- Genre: Comedy, Satire
- Created by: Philipp Walulis
- Written by: Philipp Walulis, Nikolai Kleinhammer, Tobias Klose, Jakob Schreier
- Directed by: Philipp Walulis, Tobias Klose
- Presented by: Philipp Walulis
- Starring: Philipp Walulis, Marion Eva Krawitz, Sabrina Gander, Chris Mancin, Tobias Klose, Samira El Ouassil and others
- Theme music composer: Professor Kliq
- Opening theme: Wire & Flashing Lights
- Ending theme: Wire & Flashing Lights
- Composers: Anrne Hörmann, Sebastian Fischer
- Country of origin: Germany
- Original language: German
- No. of seasons: 3
- No. of episodes: 14

Production
- Producer: Klaus Kranewitter
- Editors: Matthias Andrzejewski, Sue Bauroth, Tobias Füller, Sebastian Prams, Jan Philipp Stahl
- Production company: Enrico Pallazzo Medienmanufaktur UG

Original release
- Network: EinsPlus
- Release: December 8, 2011

= Walulis sieht fern =

Walulis sieht fern (English: Walulis watches TV) was a satirical German television show broadcast on digital television channel EinsPlus.

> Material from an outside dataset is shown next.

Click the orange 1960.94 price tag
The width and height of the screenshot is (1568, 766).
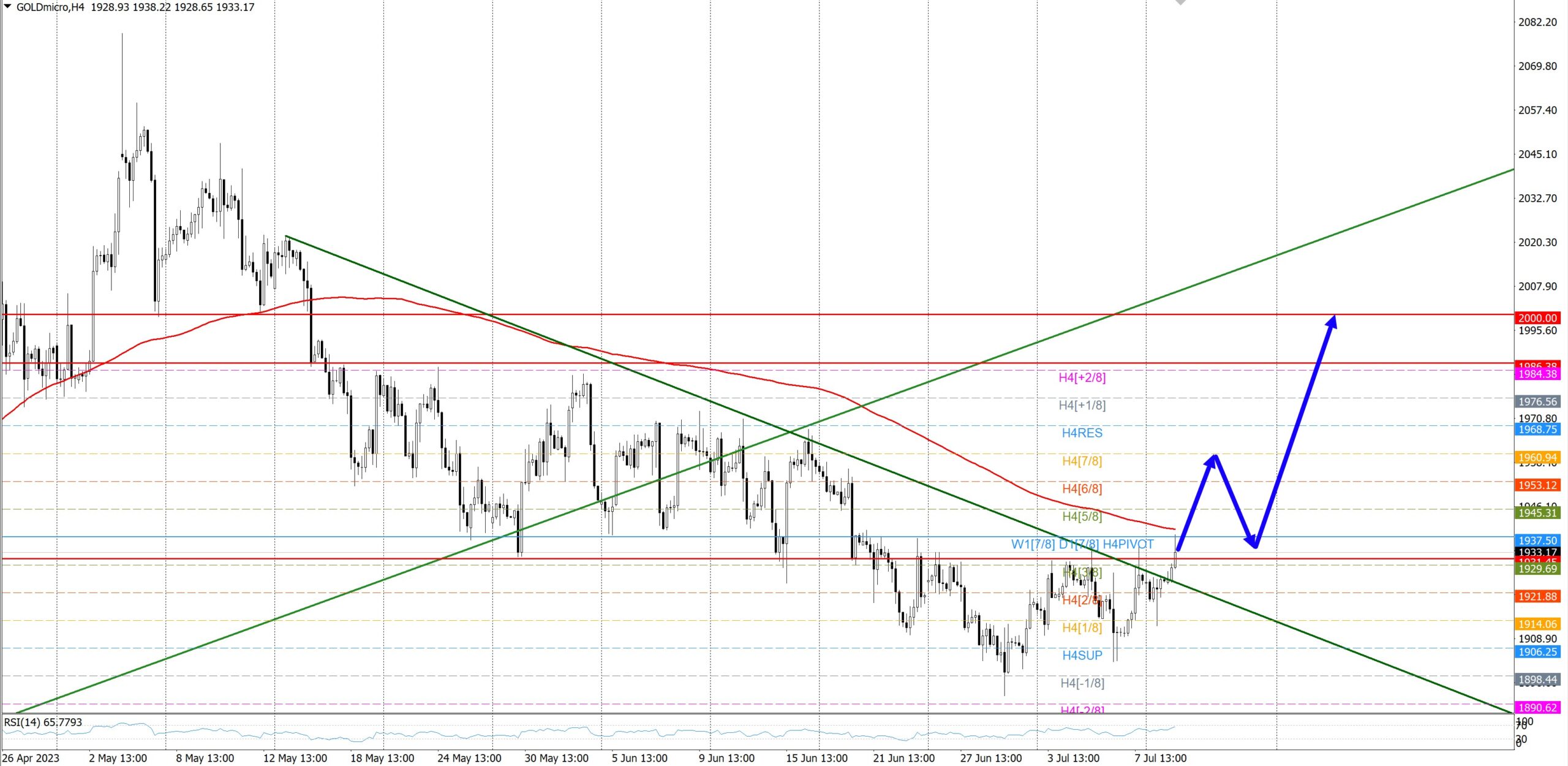pyautogui.click(x=1537, y=458)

The show was created and presented by its namesake, Philipp Walulis. It parodied German television under the motto "Fernsehen macht blöd, aber auch unglaublich viel Spaß!" (TV makes you stupid, but also is incredibly much fun!)
The show was discontinued because of the switching off of the channel "EinsPlus" in 2016. Now you can watch it on YouTube and "funk" on the channel "Walulis". Videos were uploaded until 2022. There was also a separate channel "Walulis Daily" that looked like a typical late-night-show. The uploads stopped in 2023.